Review: James Blake hits all the right notes with his new album “Assume Form”

In Arts & Entertainment, Lifestyle, Music, Reviews
An illustration of James Blake closing his eyes as keys from a keyboard are flowing in front of him like a ribbon.

A lone piano flourishes out into the darkness — then a click, a bass hit and then James Blake.

His voice, heavy and soulful, rests upon the light and airy strokes of the piano. “I hope this is the first day, that I connect motion to feeling,” he sings. “Assume Form,” released Jan. 18, is both the title and opening track for Blake’s newest album.

It’s the first time hearing from Blake in some time. His last solo effort was in 2016. Since then, Blake has become a popular collaborator and producer, working with the likes of Beyoncé and Kendrick Lamar on “Lemonade” and the soundtrack to “Black Panther,” respectively.

“Assume Form” is aptly titled with respect to Blake’s past collaborations and works that are now culminating into this solo career.

As such, Blake rings in Travis Scott to go “sicko mode” on a new beat. “Mile High” is the second track that introduces just the right amount of energy. It’s chill and laid back, a late night track that flows right out of the title track’s newfound confidence. Scott’s melodies are addictive as ever.

Another trap-flavored song immediately follows, with “Tell Them” continuing to deliver on the nocturnal vibes.

The mood switches up in the next portion of the album. Samples that sound as if they’re lifted from a Disney movie glide in and out of the instrumentation, surrounding lyrics of infatuation and carefree love. “I’ll Come Too” is honeymoon stage incarnate, with a nostalgic sample and Blake singing “I don’t wanna go home, shall we drive from zone to zone?”

In “Barefoot in the Park,” Rosalía accompanies Blake, which results in what sounds like a modern-day duet on the Moroccan coast — at dusk. An ethereal loop cocoons the pair, with the flamenco claps that appeared in “Tell Them” also appearing on this track; it’s a home away from home for the featured flamenco-pop singer. For non-Spanish speaking fans of Rosalía, it is a treat to hear her sing in English.

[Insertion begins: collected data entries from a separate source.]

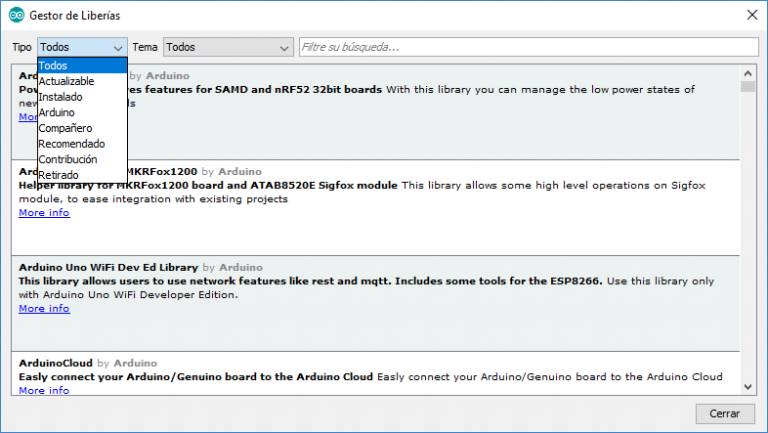Choose the 'Compañero' type option
The image size is (768, 433).
pos(66,128)
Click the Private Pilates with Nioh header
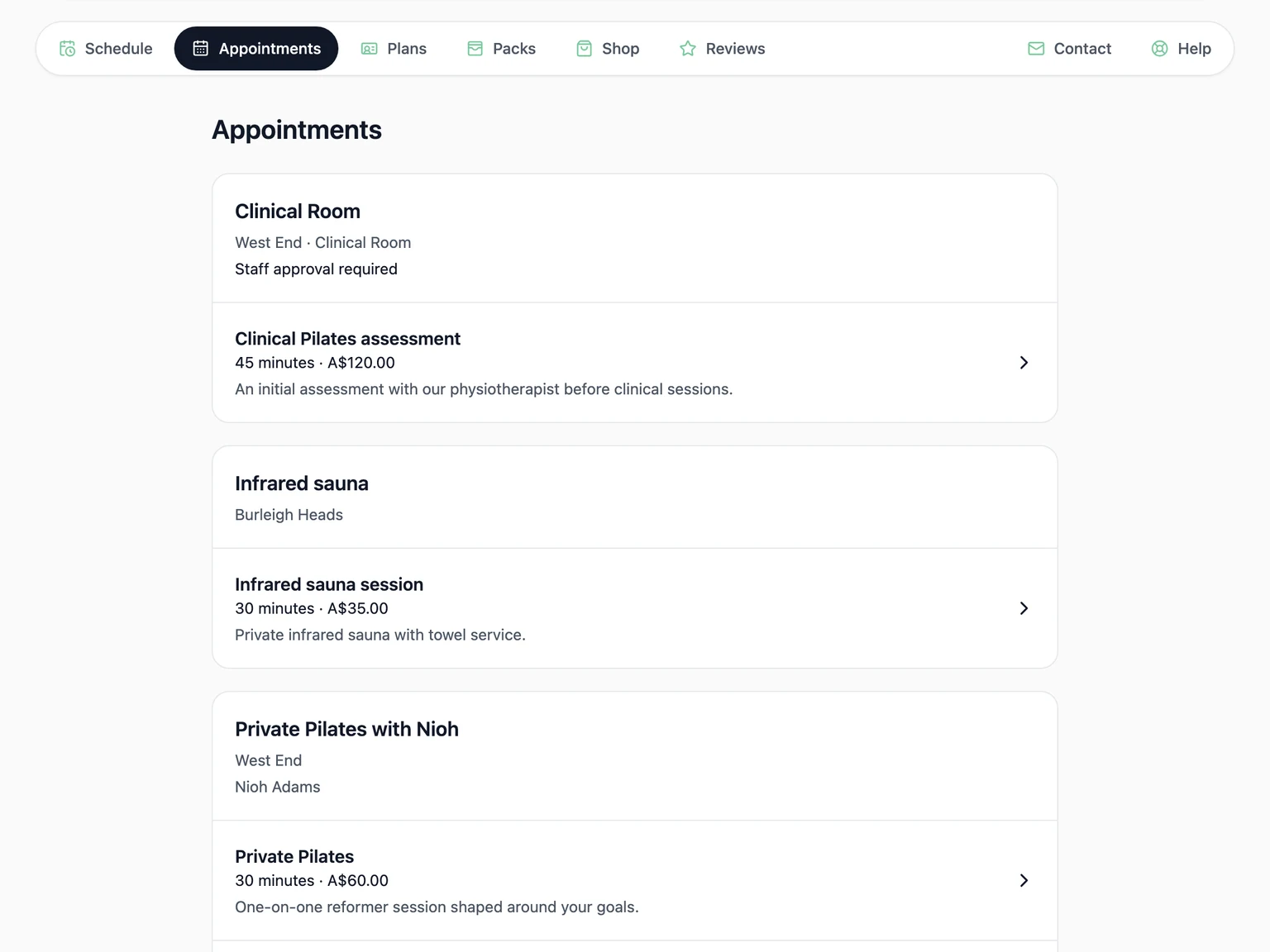 point(635,756)
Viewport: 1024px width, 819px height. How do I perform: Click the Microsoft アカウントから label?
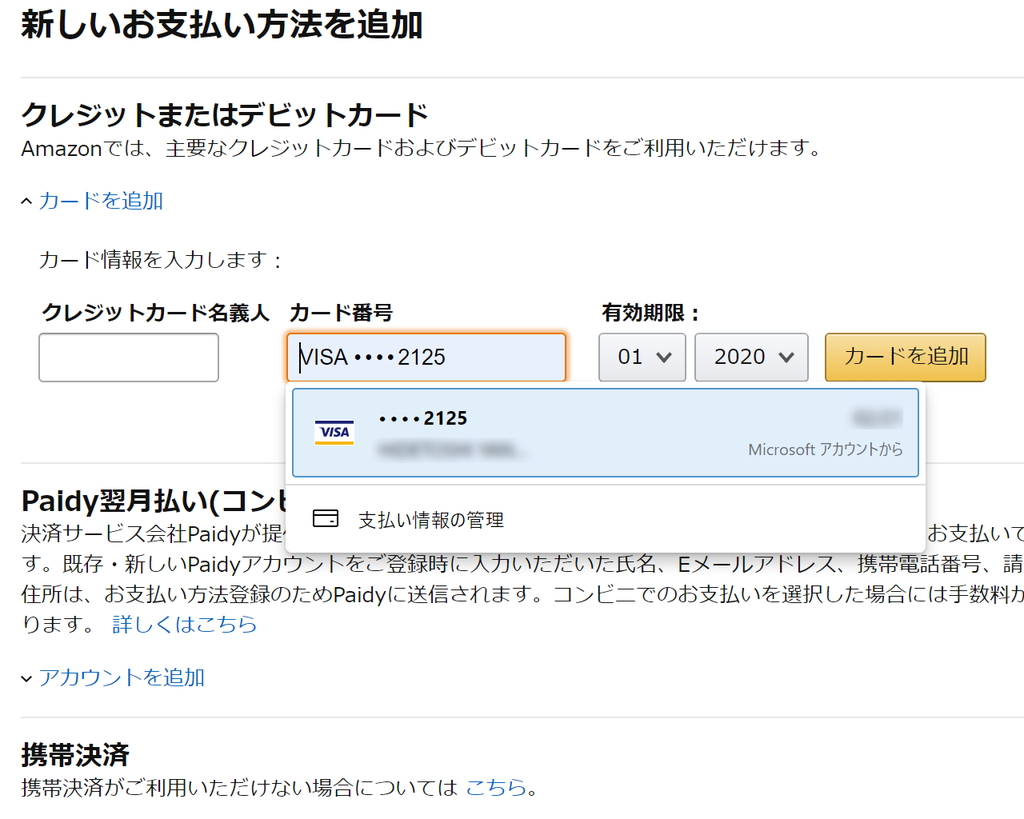point(825,449)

The heavy beats return on “Where’s the Catch?,” a song in which Blake’s earlier confessions of love turn paranoid. André 3000 rips through his verse, then sings along with Blake that “everything’s rose.” Every rose has its thorn, though, and perhaps Blake feels his love is too good to be true. Perhaps his desire to “assume form” and accept love is constantly distracted by his own heady anxieties.

This is something that is brutally acknowledged in “Don’t Miss It.” A hauntingly beautiful vocal melody cries out as Blake mockingly states “Everything is about me / I am the most important thing.” He goes on to list all he missed in life, whether it was due to depression or his own ego. He warns the listener, “Don’t miss it, don’t miss it like I did.”

In the more intimate, “Lullaby for My Insomniac,” Blake reverses the perspective. “Sleep happens to you, it’s not a failure if you can’t.” Though he is literally singing his lover to sleep, he is also assuring himself that some things are out of his control, that the ebb and flow of life is natural.

For the instrumentation, strings and pianos sound plucked from several musical cultures and featured artists come from all walks of life. Yet, it all feels connected.

The perspective is what really sells “Assume Form.” It has a global but intimate atmosphere, like drifting in and out of sleep on an international flight, peering down at the veins of cities below. Topics broached aren’t just relatable and impactful, they are decidedly modern. Ultimately, Blake is seeking connection, something that has become more and more complicated in the internet age.

For those who are interested in downtempo, hip-hop, electronic or pop, “Assume Form” is a must-listen.